This One Simple Hack Can Make Intermittent Fasting Easier
Intermittent fasting is easily one of the most famous diet plans that one can follow today, given as to how incredibly safe, healthy and effective it is. But some find difficulty in making it work. And for that, there is one dieting hack that can make it all the more easier.
Making Intermittent Fasting Easier
Weight loss diets that involve fasting – or more popularly known as intermittent fasting – is a diet plan that comes highly recommended these days. Everyone is doing it now, from top athletes, celebrities preparing for roles to everyday people who simply want to shed some pounds. And it’s easy to see why. There is essentially no type of special food to eat nor hard instructions to commit to. You just simply eat and don’t eat at specific times during the day. All you really need is some good mental discipline.
Despite this, a lot of people still cannot make it work. One of the most common reasons behind it is how hard it can be to adjust to the diet when you first start the plan.
It turns out, however, that there is one simple trick to this: It’s all about the circadian rhythm. Also considered as our internal body clock, the circadian rhythm is often used to help us sleep better. Now, it can be used to help us lose belly fat as well.
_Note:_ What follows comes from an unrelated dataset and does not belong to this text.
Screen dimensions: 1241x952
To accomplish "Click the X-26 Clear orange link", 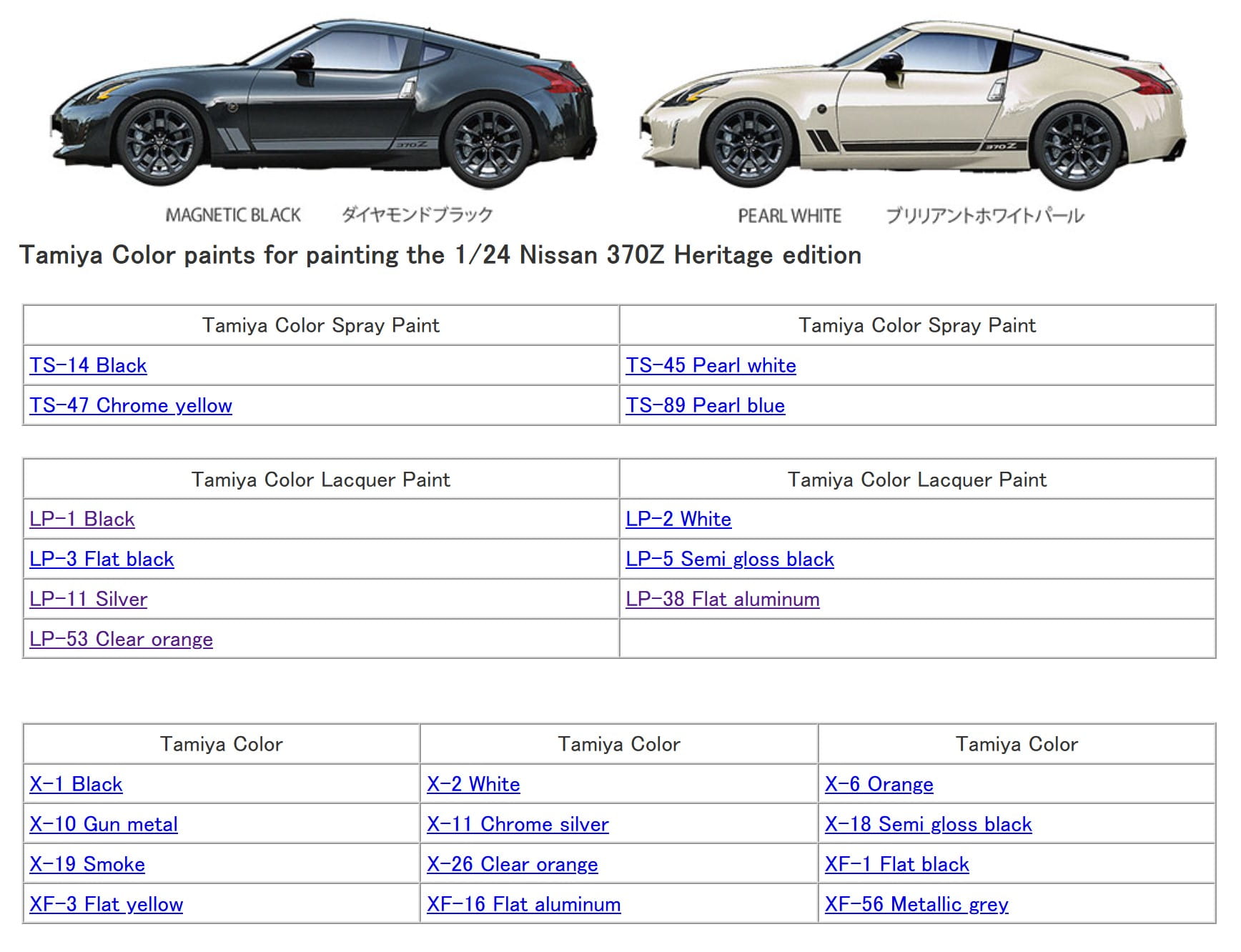I will point(512,864).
Fasting for an extended amount of time would obviously make you hungry and even people who have been fasting intermittently for months still have trouble with it. However, a new study by Harvard pointed out that it might not be the length of time that you don’t eat, but the time you choose to not eat.
Simply put, you can make intermittent fasting easier and more effective by simply choosing to eat during the day then fasting during night, when you’re supposed to be resting anyway.
Harvard calls this the "circadian rhythm approach." To do this, simply shift your eating time from 7 a.m. up until 3p.m. and get ready to lose weight.